As the saying goes, the present brings many presents…so why do we so often fail to see the gifts in it? If we timed ourselves to see how many hours we dedicate each day attempting to read and control the future or recalling our past, we’d be astonished. Yet no matter how many minutes we clock in musing over eras that are beyond our command, life will move through us and around us. The sun will come up, just as it will set—whether we like it or not. By returning to the present and concentrating on the sensory details of the here and now, you’ll become more mindful–of your decisions, your emotions, your behaviors, your well-being.

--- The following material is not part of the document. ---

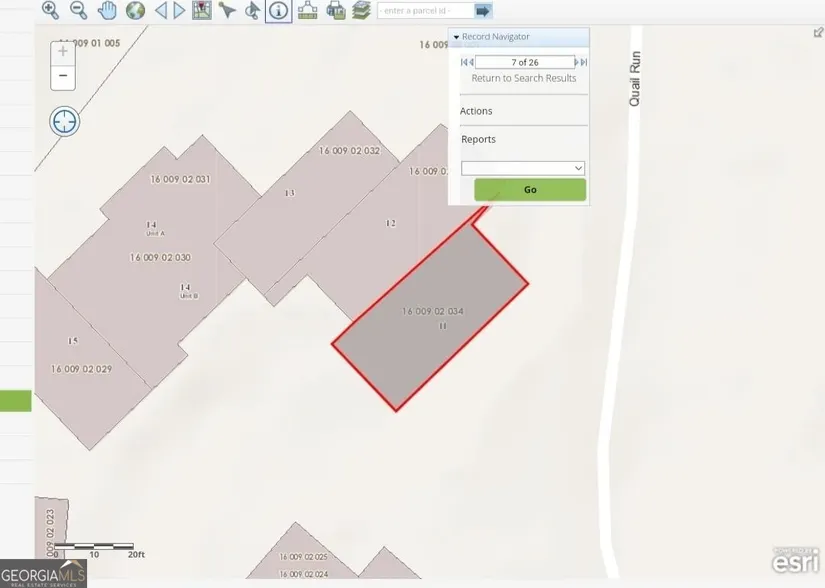Open the map layers stack icon

pos(361,10)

Mindfulness–a concept that’s tossed around like confetti but is nonetheless crucial to a whole and satisfied spirit–is to graciously and gratefully treat each moment of our waking lives as if they were manna from heaven. Washing dishes? Engross yourself in the feeling of warmth and cleanliness on your hands. Writing a difficult email? Concentrate on the sensations you receive when you let go of what’s on your mind on the page. Stuck in traffic? Marvel at the sky, listen to an interview on NPR to expand your mind and give thanks to the universe for giving you the opportunity to steer your own car. The point is: Focusing on the present offers tremendous relief. There is no past to grieve, no future to fear. There is only what is right in front of us–and more often than not, it is beautiful as is.
Having faith that the radical decision you might be just about to make takes a boatload of courage and equal measures of a doubt—particularly if you’re the type of person who is always looking over her shoulder to see what others are thinking as you take your next step. Believing, even without confirmation, that your feet will land in exactly the right place will enable you to move forward with the confidence so many lack when it comes to doing what’s right for them. Do your homework, wave to the swimmers along the way, but walk to the edge of that diving board–whatever it may be for you at this time in your life–and take a jump right in. You can spearfish the brilliant life that you deserve the moment you hit the water.